ONBOX conçoit l'identité visuelle participative du Bar Supernova
Cent lettres peintes à la main par les clients, assemblées ensuite en un wordmark modulaire, sont devenues l'ADN visuel d'un lieu qui pense la matière comme un flux à réinventer. Voilà, je trouve, exactement le genre de processus qui mérite qu'on s'y arrête — parce qu'il déplace la posture même du studio face au brief.
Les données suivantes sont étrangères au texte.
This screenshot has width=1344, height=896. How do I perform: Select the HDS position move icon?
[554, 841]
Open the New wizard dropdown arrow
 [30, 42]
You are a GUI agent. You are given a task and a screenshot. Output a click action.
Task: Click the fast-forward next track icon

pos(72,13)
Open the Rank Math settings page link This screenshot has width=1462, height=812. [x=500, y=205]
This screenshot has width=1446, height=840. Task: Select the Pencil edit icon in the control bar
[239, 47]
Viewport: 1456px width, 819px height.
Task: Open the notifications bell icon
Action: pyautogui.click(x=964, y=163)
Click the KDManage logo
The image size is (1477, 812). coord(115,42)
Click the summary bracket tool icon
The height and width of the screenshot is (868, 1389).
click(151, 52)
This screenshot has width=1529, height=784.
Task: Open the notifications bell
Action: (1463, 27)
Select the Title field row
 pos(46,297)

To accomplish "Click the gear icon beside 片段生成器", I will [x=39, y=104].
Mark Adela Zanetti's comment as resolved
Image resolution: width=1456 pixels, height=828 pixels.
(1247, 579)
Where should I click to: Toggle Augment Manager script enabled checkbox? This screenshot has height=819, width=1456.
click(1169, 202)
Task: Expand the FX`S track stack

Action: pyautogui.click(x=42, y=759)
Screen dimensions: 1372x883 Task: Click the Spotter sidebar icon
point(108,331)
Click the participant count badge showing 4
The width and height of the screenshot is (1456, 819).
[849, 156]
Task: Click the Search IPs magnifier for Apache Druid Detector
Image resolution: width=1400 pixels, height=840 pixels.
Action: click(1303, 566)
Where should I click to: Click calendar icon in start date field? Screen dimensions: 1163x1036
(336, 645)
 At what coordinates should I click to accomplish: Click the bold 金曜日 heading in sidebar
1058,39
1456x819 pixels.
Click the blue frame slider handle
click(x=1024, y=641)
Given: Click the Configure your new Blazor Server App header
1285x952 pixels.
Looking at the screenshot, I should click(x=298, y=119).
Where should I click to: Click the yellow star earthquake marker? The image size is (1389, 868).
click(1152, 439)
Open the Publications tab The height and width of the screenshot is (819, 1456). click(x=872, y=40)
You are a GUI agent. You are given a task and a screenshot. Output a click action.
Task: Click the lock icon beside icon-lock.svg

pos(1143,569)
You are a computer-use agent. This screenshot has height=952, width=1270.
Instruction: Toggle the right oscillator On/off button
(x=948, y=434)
La matière première avant la forme
Pour saisir ce qui rend ce projet singulier, il faut d'abord reprendre le contexte. Le Bar Supernova, fondé par les barmen Max Curzon-Price et Andrew Kong avec le chef Shaun Couzelis, s'est construit autour d'une philosophie d'économie circulaire: transformer les sous-produits alimentaires d'autres bars, restaurants et cafés en ingrédients stables et durables. L'équipe d'ONBOX, qui évoque dans son échange avec PRINT Magazine le besoin de « construire dans la marque ce même esprit d'expérimentation », a rapidement compris que le processus pouvait lui-même devenir porteur de sens — jusqu'à l'idée d'un wordmark sans auteur unique.
Plutôt que de produire un alphabet vectoriel maîtrisé de A à Z, le studio a invité les futurs habitués du bar à peindre une lettre chacun, lors d'un pop-up nocturne organisé par les fondateurs pour tester leur concept d'hospitalité. Plus de cent participants, cent gestes uniques, cent accidents de pinceau. Le matériau qui en ressort n'a rien d'une police neutre: ce sont des pleins et des déliés, des tracés hésitants, des encres qui débordent. Pour un lieu qui refuse le produit standardisé, c'était exactement la matière qu'il fallait accueillir, et non corriger.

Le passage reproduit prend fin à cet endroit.